David Denby, The New Yorker:
Christopher Nolan, the British-born director of “Memento” and of the two most recent Batman movies, appears to believe that if he can do certain things in cinema—especially very complicated things—then he has to do them. But why? To what end? His new movie, “Inception,” is an astonishment, an engineering feat, and, finally, a folly. Nolan has devoted his extraordinary talents not to some weighty, epic theme or terrific comic idea but to a science-fiction thriller that exploits dreams as a vehicle for doubling and redoubling action sequences. He has been contemplating the movie for ten years, and as movie technology changed he must have realized that he could do more and more complex things. He wound up overcooking the idea. Nolan gives us dreams within dreams (people dream that they’re dreaming); he also stages action within different levels of dreaming—deep, deeper, and deepest, with matching physical movements played out at each level—all of it cut together with trombone-heavy music by Hans Zimmer, which pounds us into near-deafness, if not quite submission. Now and then, you may discover that the effort to keep up with the multilevel tumult kills your pleasure in the movie. “Inception” is a stunning-looking film that gets lost in fabulous intricacies, a movie devoted to its own workings and to little else....

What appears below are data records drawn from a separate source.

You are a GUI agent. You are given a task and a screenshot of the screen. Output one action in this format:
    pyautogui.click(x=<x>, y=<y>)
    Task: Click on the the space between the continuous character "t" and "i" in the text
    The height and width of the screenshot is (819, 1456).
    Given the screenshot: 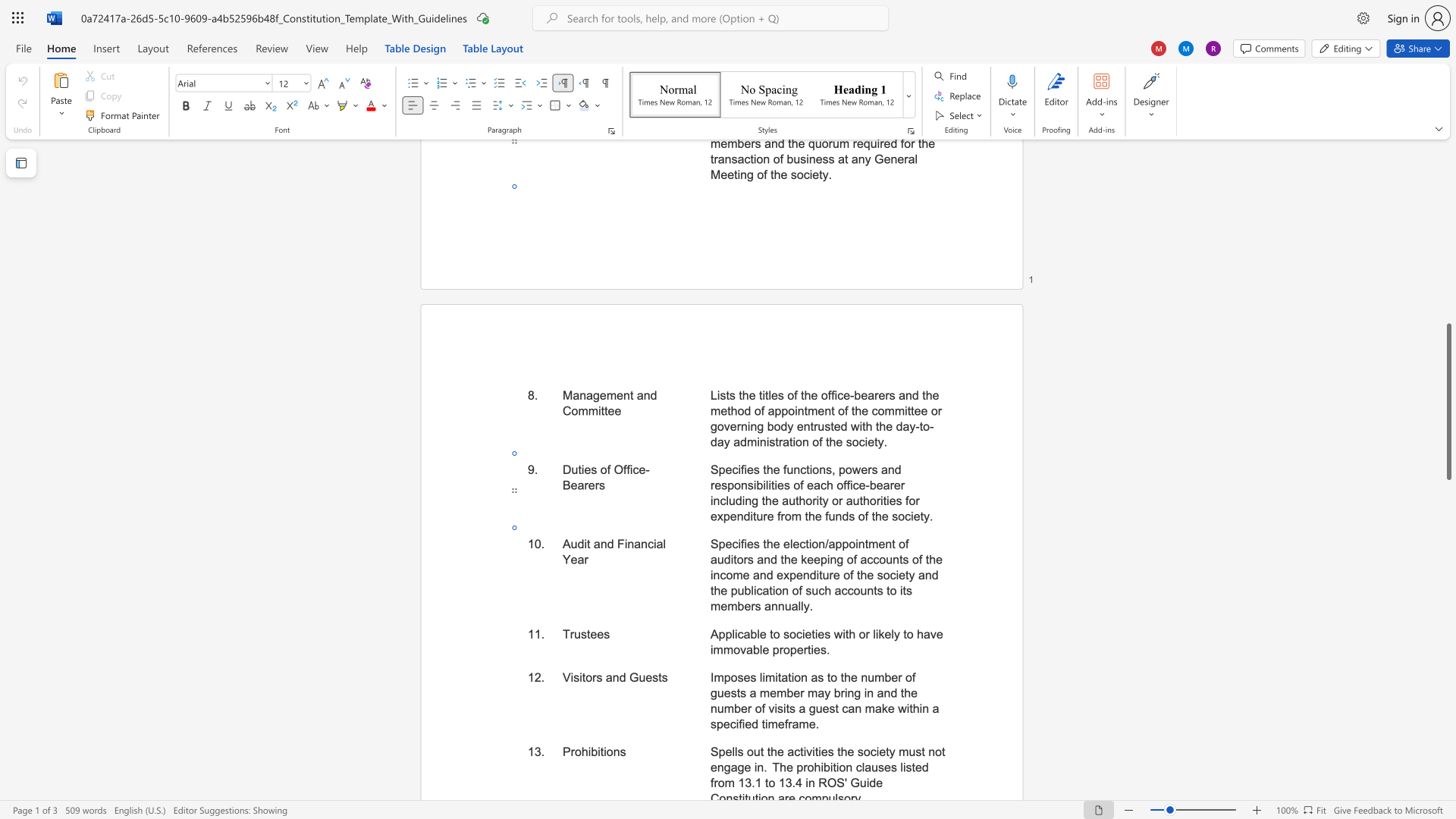 What is the action you would take?
    pyautogui.click(x=580, y=469)
    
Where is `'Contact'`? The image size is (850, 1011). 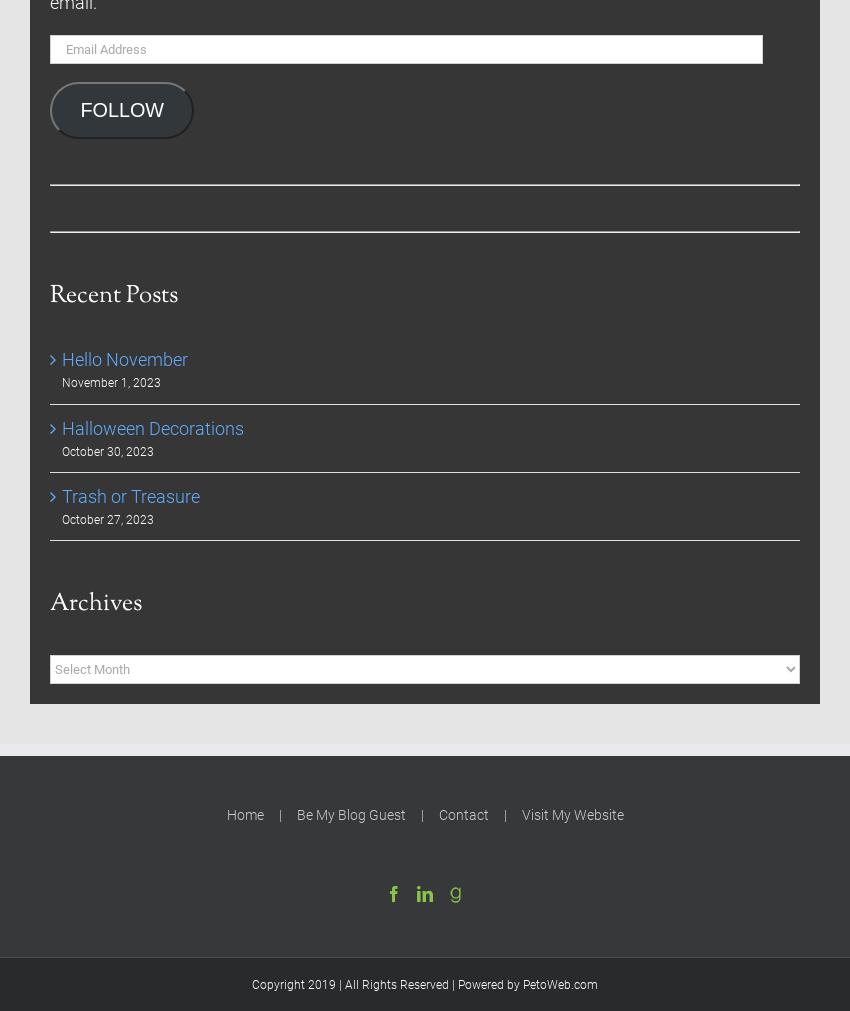
'Contact' is located at coordinates (461, 812).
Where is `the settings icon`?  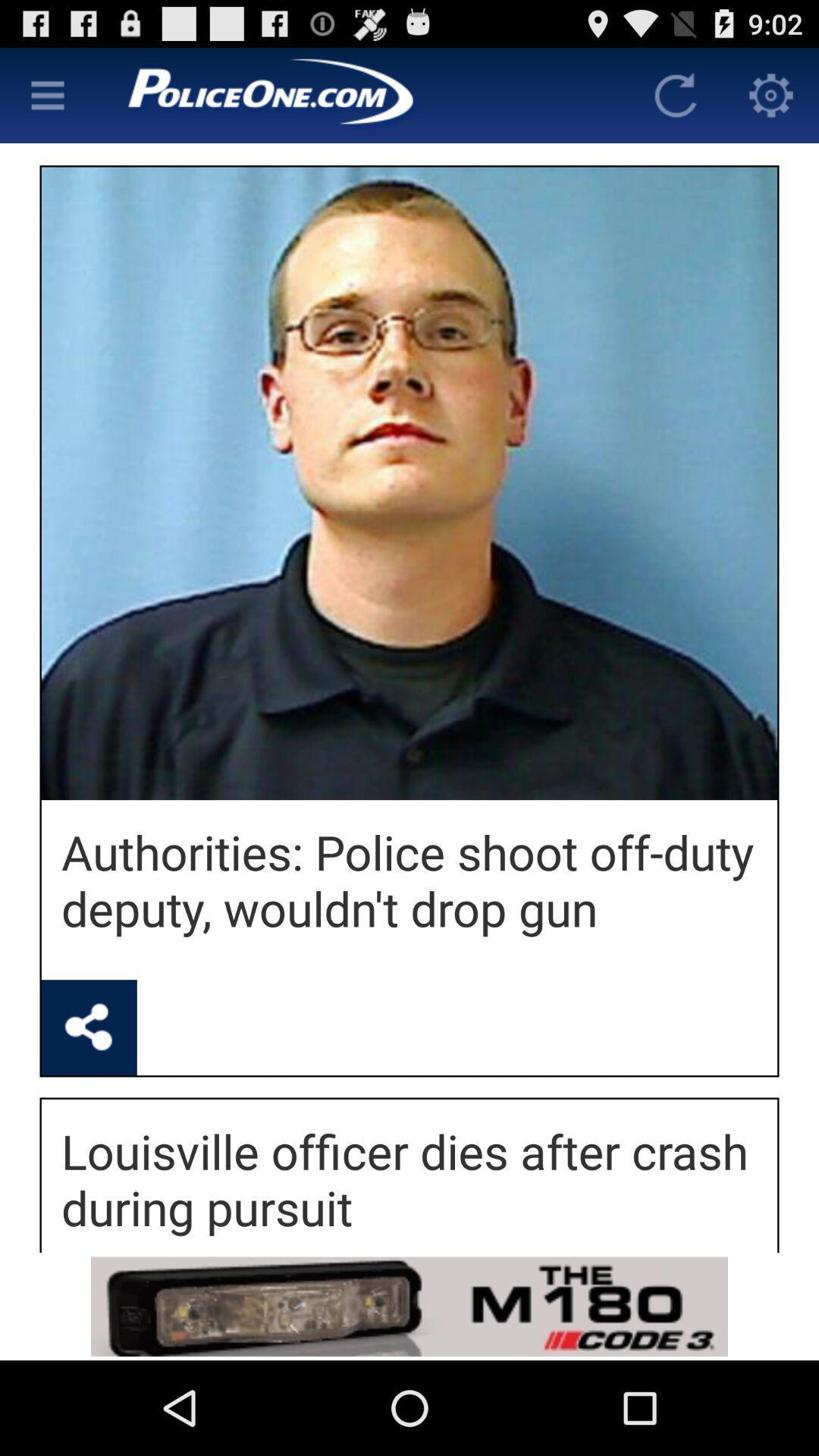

Summarizing the movie makes it sound saner than it is. For long stretches, you’re not sure whether you’re in dream or reality, which isn’t nearly as much fun as Nolan must have imagined it to be. Bizarre oddities, which complicate the puzzle but are meaningless in themselves, flash by in an instant. The actors, trying to suggest familiarity with the task of dream invasion, spin off gibberish in the most casual way. Parodies, I assume, will follow on YouTube. And the theologians of pop culture, taking a break from “The Matrix,” will analyze the over-articulate structure of “Inception” for mighty significances....

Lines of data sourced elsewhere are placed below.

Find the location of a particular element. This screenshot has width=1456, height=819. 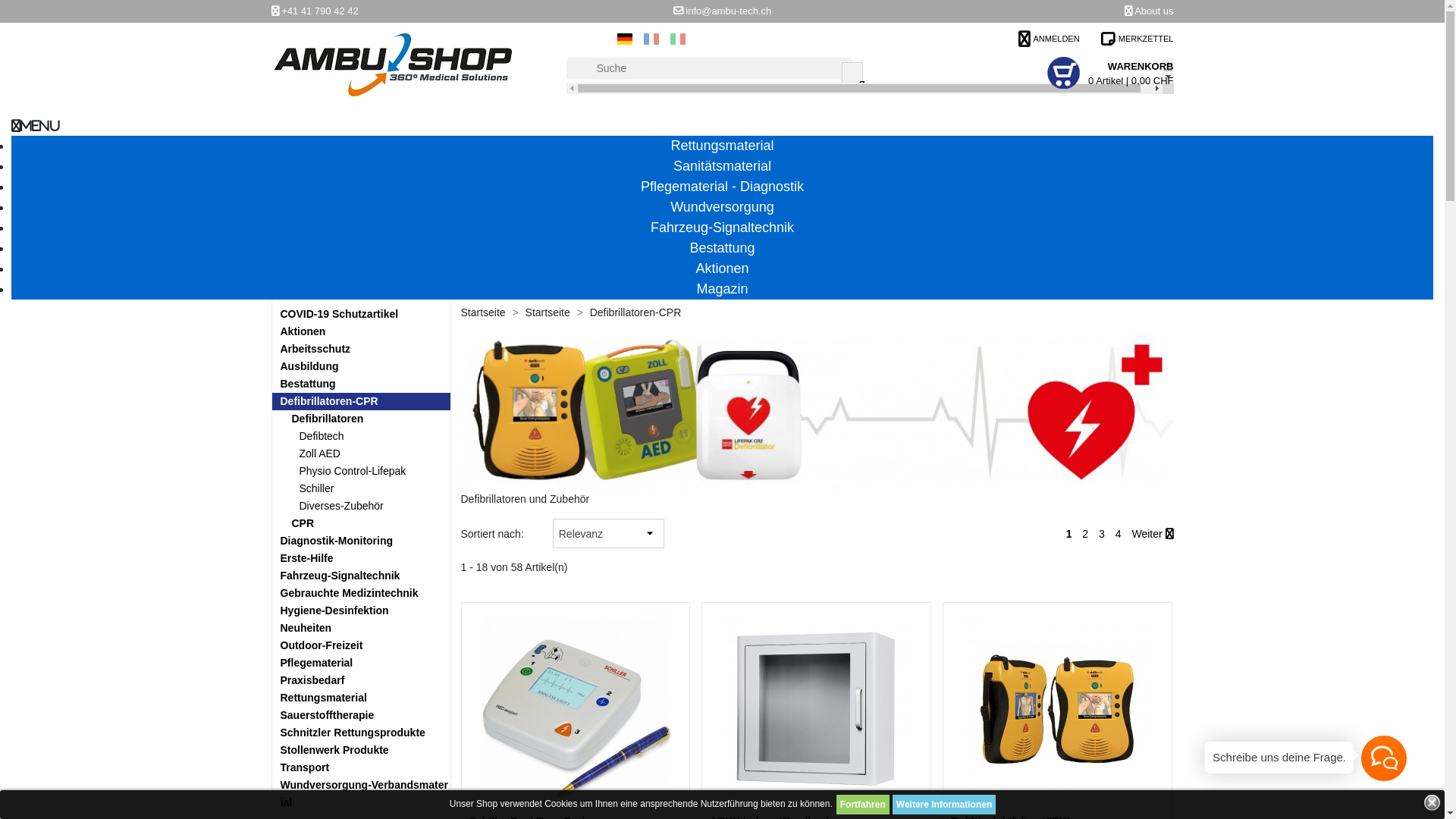

'MERKZETTEL' is located at coordinates (1137, 37).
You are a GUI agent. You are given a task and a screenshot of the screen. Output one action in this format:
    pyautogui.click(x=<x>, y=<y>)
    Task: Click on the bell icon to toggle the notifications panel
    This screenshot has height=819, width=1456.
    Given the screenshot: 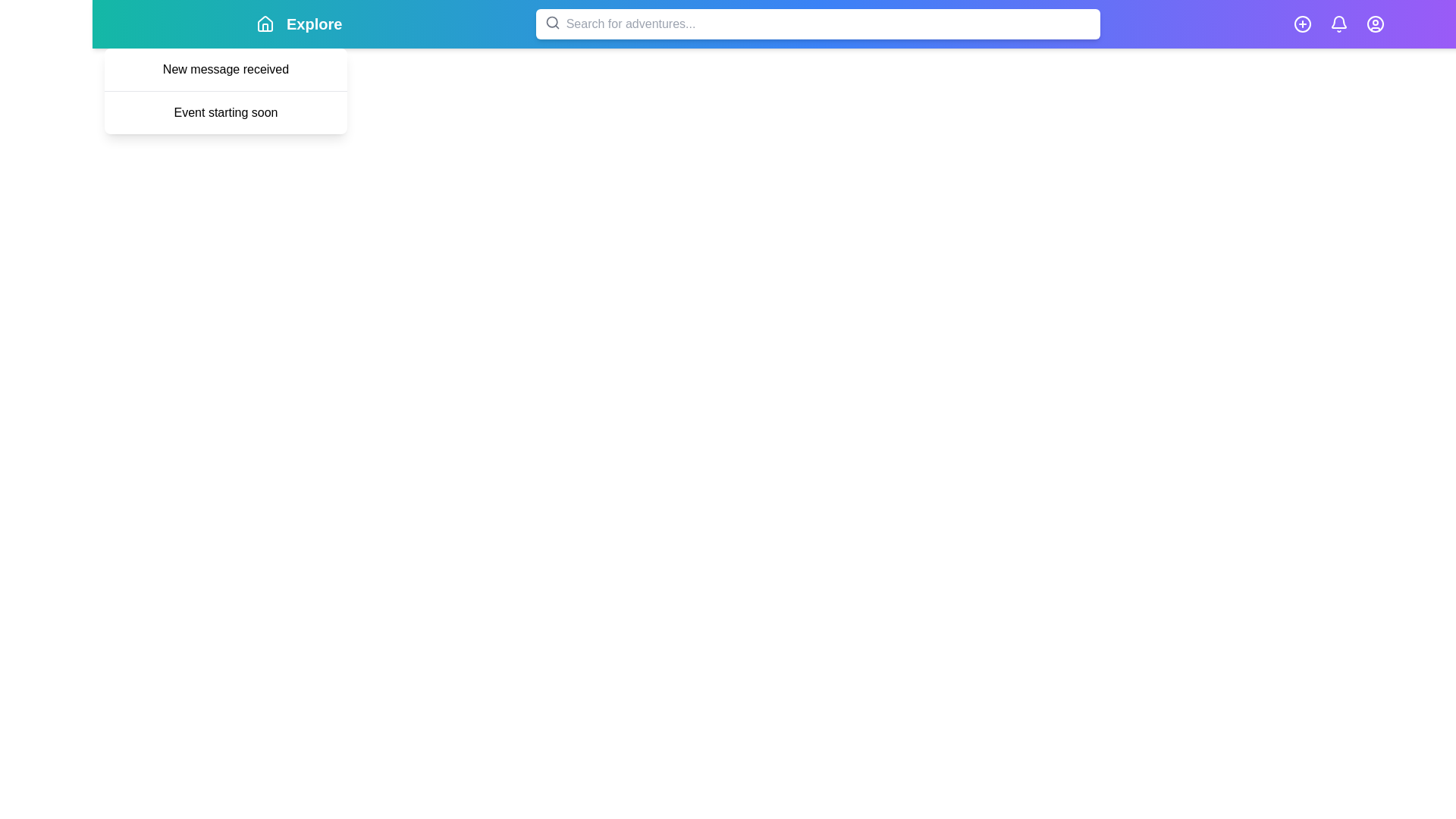 What is the action you would take?
    pyautogui.click(x=1338, y=24)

I would like to plant in Christopher Nolan’s head the thought that he might consider working more simply next time. His way of dodging powerful emotion is beginning to look like a grand-scale version of a puzzle-maker’s obsession with mazes and tropes.

Norm's review:
There are only two (small) things wrong with this movie:
(1) I didn't know what the hell was happening throughout the movie. It might not have helped that I fell asleep for a period of time during the movie, but I put the blame for that on Christopher Nolan.
(2) The movie went on FOR-EVVVV-ERRRR (148 excruciating, painfully slow minutes, to be exact).

So there you go. If you are one of the few who haven't yet seen this movie, you can believe Shawn Levy, or you can believe David Denby. Personally, I side with David Denby. (You can tell I don't get out much.)